1.1 Quality Assurance (QA) Philosophy

The FOSSology team believes that quality must be “built-in” through good engineering practices, a good definition of done and a stable/master philosophy. Quality should not be “bolted-on” later through a lot of testing.

To provide a product that not only meets its requirements but also is maintainable and supportable over time, the team pursues solutions that are engineered, not just programmed. The QA infrastructure provides a framework for engineered solutions to be built, for quality to be tested and validated at every step, and for the product to be able to be released as frequently as needed.

For more information on test automation, see FOSSology Automation.

1.2 Validating Requirements

Requirements for new or improved FOSSology features come from various stakeholders like internal organisation groups (primarily the OSRB) and external users. The requirements are captured and tracked in the issue tracker of the GitHub project. This allows everyone to review and comment on the FOSSology issues as they are documented and implemented.

1.3 Types of Testing

Testing occurs not only to make sure the mainstream use cases function appropriately but also the corner cases (like invalid data) get handled appropriately. It ensures expected errors are trapped and the system produces expected behavior. (Click for more information re: Testing Basics)

The FOSSology team uses several types of tests to achieve its software quality goals. The continuous integration (CI) environment exercises these tests, except manual system tests, on a regular basis.

Unit Tests

Unit tests ensure that a code unit meets its design and behaves as intended. | * Focused on testing the code unit (the atomic piece of code) in isolation, not the interactions with other code, with as few dependencies as possible * Should test all possible inputs (valid and invalid), functions, and error cases of the code unit * Do not depend on external systems to be installed/set up * Standalone, can be run within a sandbox * Are fast and easy to run through “push-button” automation * Developers should ensure all unit tests (old and new) pass in their sandbox before checking in code * Are the basis of measuring code coverage

Functional Tests

Ensure that a set of code units work together correctly. | - Focus on testing the interaction of several units together, not just one unit; typically, they test specific features or code paths * There is no user interaction; the tests are automated, repeatable, and/or scripted * Are more involved, they usually take longer than unit tests to run * Run both in and out of sandbox; external systems such as database connections and repo may be required to be installed/set up * From the command line, they test all CLI options and invalid data * Tests are wrapped by and interact with the test harness

Packaging and Installation Tests

Ensure the evolving code can always be packaged and installed for both source and package installs and on all supported platforms. | - Tests the packaging and installation processes for both package- and source-installs * Includes installation and testing across all supported platforms using VMs * Depends on external systems to be set up * Tests the installed version of FOSSology outside a sandbox using the functional tests

System Tests

Ensures that the system behaves correctly from the “user level”; final method of testing before release. | - Prep for “release”, trying to catch defects not found in the above areas * Focus on manually exercising the system via documented intructions in ways that users typically do * Are the basis of ensuring that user features behave as expected * Focus at user level for (1) installation (2) UI (3) analysis * Tested within “deployment” environment with complete system dependencies installed

Performance Tests

Ensures adequate FOSSology performance | - Stress tests attempt to load the system up and ensure it can perform adequately. - DB performance testing identifies areas for improvement through code/query/schema re-factoring. - Apache HTTP server performance - UI usability & response time

Comprehensive Tests Overview

Type Description Used in Developer Sandbox? Incorporated into CI? Frequency
Key Areas of Focus
Unit tests Yes Yes Every Commit
Functional tests Yes Yes Multiple times per day, not every commit
Packaging and Installation tests No Yes Daily
System tests No No Every iteration or release
Important Areas of Future Focus
Environmental/Configuration tests Ensure configuration/environment is set up correctly. No Yes Daily
Performance/Load tests Ensures adequate FOSSology performance No TBD Regularly
Cluster tests Ensures FOSSology can be successfully installed and configured as a cluster. Validates the scheduler/agent communications in a cluster. No TBD TBD
Migration tests Ensures FOSSology can be successfully migrated from one version to another. No TBD TBD

1.4 Test Infrastructure

1.4.1 Test Organization

The FOSSology source code is organized so that each agent has all the needed components for its operation in its source tree. This includes the unit and functional tests for that agent and associated Makefiles to drive the necessary test creation and execution. See Module Structure for details.

· · · ·

PROMPT 1
Does the FOSSology QA text agree with each of these statements? (a) Requirements for FOSSology features are tracked in the GitHub project's issue tracker. (b) Unit tests depend on external systems being installed or set up. (c) The continuous integration environment runs the manual system tests. Answer yes or no for each and quote the deciding words of the text.
PROMPT 2
According to the FOSSology QA text, (a) which internal organization group is the primary source of requirements, (b) what type of test is the basis of measuring code coverage, and (c) how often are packaging and installation tests run? Give each answer on its own line, marked (a), (b), (c).
PROMPT 3
Continue the FOSSology QA text from the point where it stops.

RECORDED INFORMATION
· · · ·

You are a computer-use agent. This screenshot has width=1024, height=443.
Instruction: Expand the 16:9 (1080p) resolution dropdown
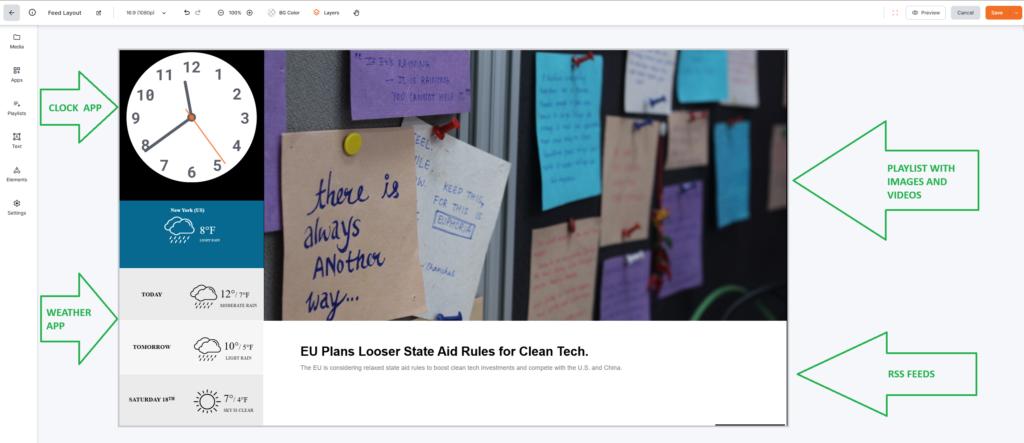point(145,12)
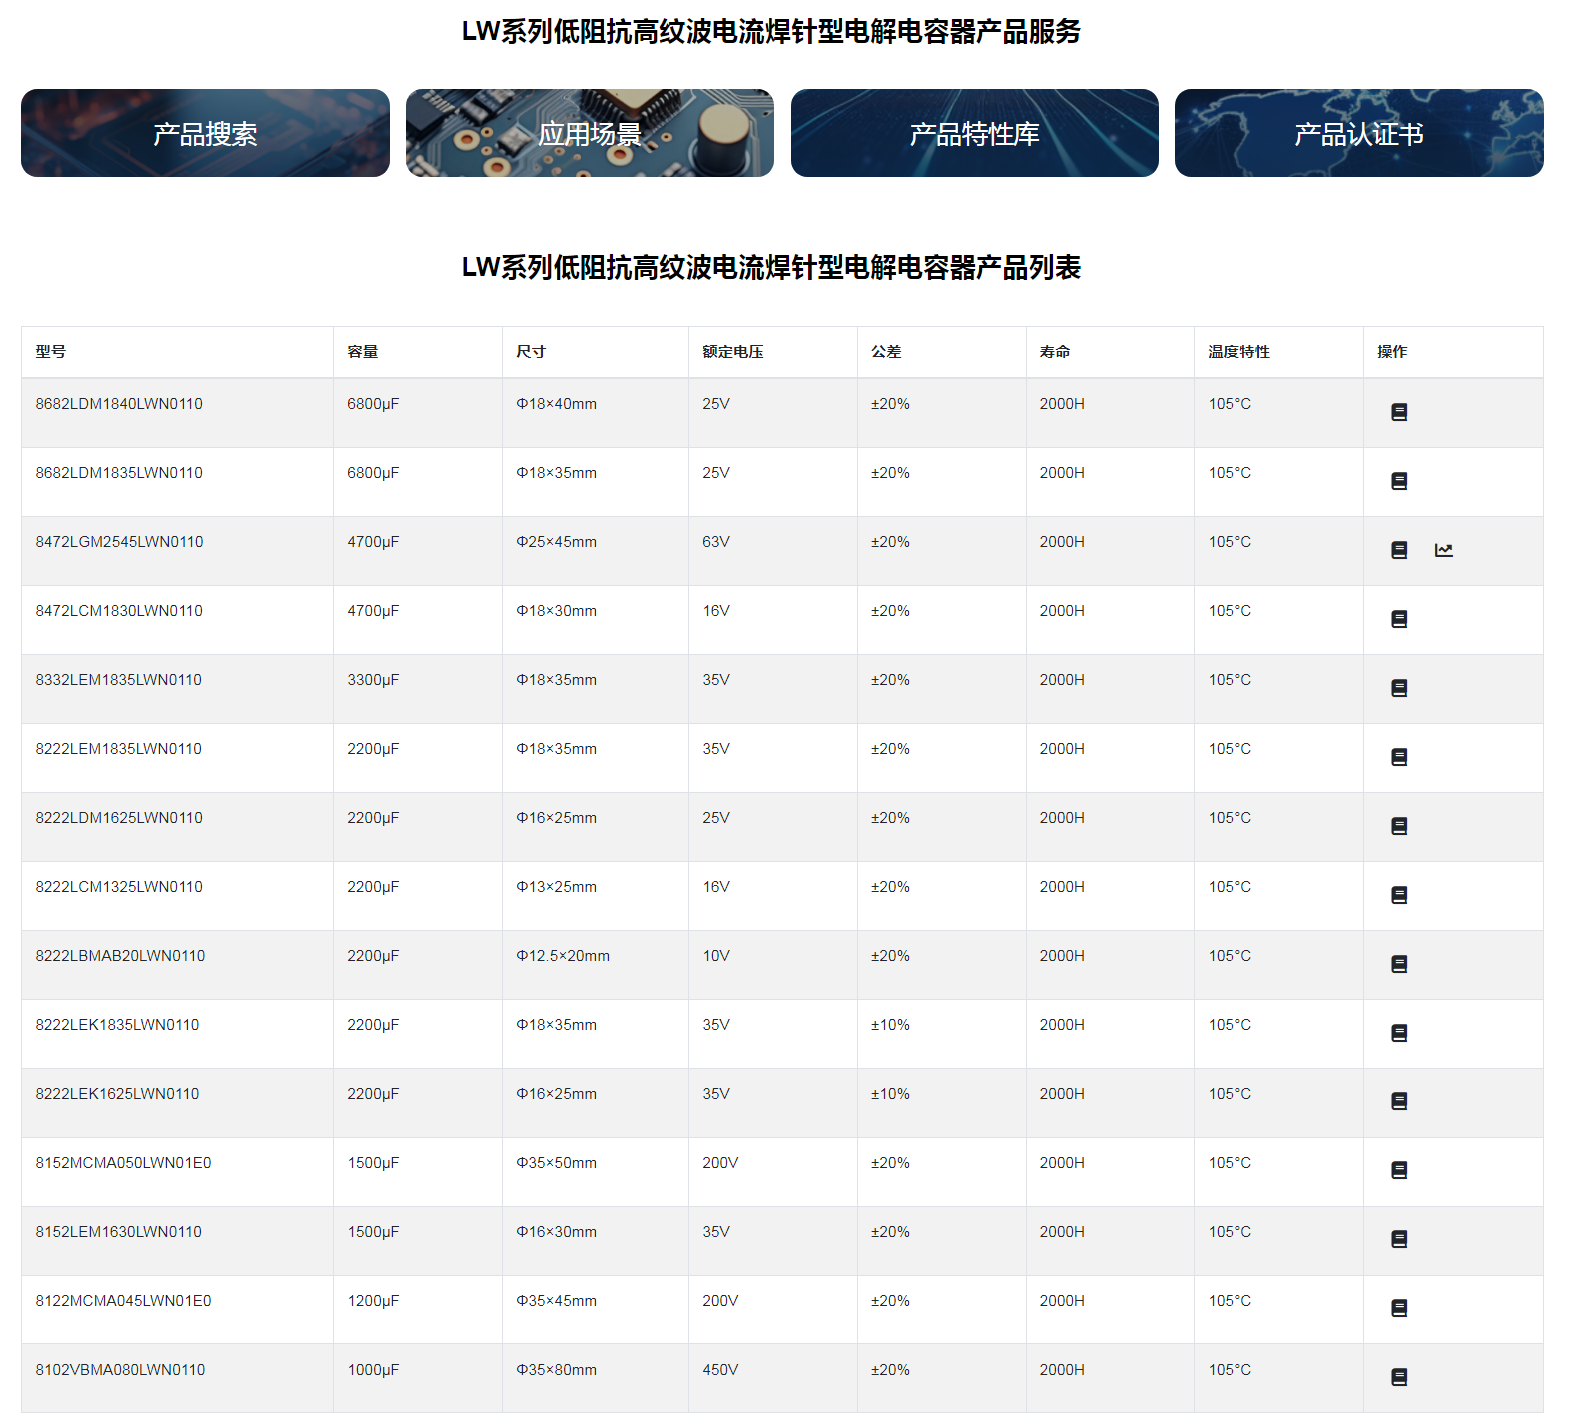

· · · ·

TASK OUTPUT 1
(a) Yes: "The requirements are captured and tracked in the issue tracker of the GitHub project."
(b) No: "Do not depend on external systems to be installed/set up"
(c) No: "The continuous integration (CI) environment exercises these tests, except manual system tests, on a regular basis."

TASK OUTPUT 2
(a) The OSRB
(b) Unit tests
(c) Daily

TASK OUTPUT 3
1.4.2 Makefiles

Each module has a high-level Makefile and lower-level Makefiles to drive testing, whether it be unit or functional, with associated _test_ targets. If both unit and functional testing is desired, the high-level Makefile is invoked from the module's root directory which in turn calls the lower-level Makefiles to run the tests. If only one type of testing is desired, the lower-level Makefile is invoked directly with its _test_ target and only that test is executed. In this way, a developer has complete control over what gets run in his sandbox, and the Continuous Integration server has the necessary granularity to run the desired tests whenever it wants.

1.4.3 Test Data

TBD * A basic database that the tests can query with known-good data * A common test repo that the tests can use

The test database/repo should not have any dependencies on any system value or configuration outside of the sandbox; in other words, all information to make the tests work should either be checked into the sandbox that gets created or created by the high-level test target as a matter of initiation. There shouldn’t be any dependencies on any other system file to run within the sandbox.

1.4.4 Reports

All tests produce output in junit format for test reporting; if one of the existing test frameworks are not used, then whatever is used must produce a xml report in junit format. The definition for the junit report format can be found on the fossology wiki at: http://fossology.org/test:junit_format.

It is strongly suggested that one of the existing test frameworks be used to create tests. If an existing test framework is not chosen, a suggested method to produce junit report formats is to wrap all test cases in PHUnit. By running PHPUnit with –log-junit flag, the results will be in junit format.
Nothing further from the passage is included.